JOB 1: Count the lines in the records that contain the string "width", and give only that number.

-- BEGIN SOURCE DOCUMENT --

But on Sunday, a newly sour Apple reverts to form: “No vainglorious pledge was made to capture Mr. Hussein, ‘dead or alive,’ as had been made with respect to the terrorist leader Osama bin Laden, …who is embarrassingly still at large, as far as anyone here can discover. If the Iraqi dictator has indeed survived so far, he might well survive a little longer. He might even slip out of the encirclement of Baghdad, making his way through the chaos of defeat to try to mount a long, costly underground campaign against first the American occupiers of the city and then the new Iraqi government there. Certainly he could find shelter in any of several Arab countries hostile to the allied forces' invasion, if not enamored of the old government.” 

And Hussein could sprout wings and fly—as usual, Apple’s speculations ride way ahead of the facts on the ground, just as they did in Afghanistan, when he termed the conflict a Vietnam-style “quagmire” less than two months into the war.

Apple’s idle conjecture isn’t limited to Hussein: He also fears prolonged American presence in Iraq could generate “resentment if not handled with a deftness rare in the annals of triumphant armies. That, in turn, could fuel the kind of resistance to a new government that the United States wishes to minimize, even if Mr. Hussein is killed or captured. It could also further destabilize the Middle East as a whole — precisely the opposite of what Washington has set out to achieve.”

-- END SOURCE DOCUMENT --
-- BEGIN LISTING --

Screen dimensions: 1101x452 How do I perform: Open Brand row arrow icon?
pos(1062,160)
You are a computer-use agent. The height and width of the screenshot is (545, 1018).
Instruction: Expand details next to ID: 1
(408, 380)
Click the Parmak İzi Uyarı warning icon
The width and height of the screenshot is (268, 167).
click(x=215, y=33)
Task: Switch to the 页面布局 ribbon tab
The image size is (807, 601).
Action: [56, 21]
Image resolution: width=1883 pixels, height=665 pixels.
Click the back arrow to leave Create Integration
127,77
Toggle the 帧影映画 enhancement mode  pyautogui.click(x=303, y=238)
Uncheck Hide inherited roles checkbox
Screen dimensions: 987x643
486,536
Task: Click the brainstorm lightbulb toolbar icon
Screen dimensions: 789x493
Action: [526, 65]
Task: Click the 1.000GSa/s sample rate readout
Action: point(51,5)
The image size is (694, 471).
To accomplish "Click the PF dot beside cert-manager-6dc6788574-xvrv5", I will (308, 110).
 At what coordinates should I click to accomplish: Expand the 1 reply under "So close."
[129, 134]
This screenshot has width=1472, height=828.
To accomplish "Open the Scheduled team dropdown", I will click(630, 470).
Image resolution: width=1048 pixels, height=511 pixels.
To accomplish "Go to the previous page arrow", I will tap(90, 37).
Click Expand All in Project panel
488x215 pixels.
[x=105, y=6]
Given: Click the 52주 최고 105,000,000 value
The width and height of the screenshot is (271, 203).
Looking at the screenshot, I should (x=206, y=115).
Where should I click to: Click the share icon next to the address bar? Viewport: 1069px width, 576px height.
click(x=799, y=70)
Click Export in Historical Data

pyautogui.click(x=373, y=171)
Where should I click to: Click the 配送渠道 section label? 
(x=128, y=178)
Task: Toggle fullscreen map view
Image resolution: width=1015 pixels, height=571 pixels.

-- END LISTING --

JOB 2: Please reproduce the part of the commentary on Apple's Iraq speculation that opens with the words containing "And Hussein could" and closes with "into the war.".

TASK ANSWER 1: 8

TASK ANSWER 2:
And Hussein could sprout wings and fly—as usual, Apple’s speculations ride way ahead of the facts on the ground, just as they did in Afghanistan, when he termed the conflict a Vietnam-style “quagmire” less than two months into the war.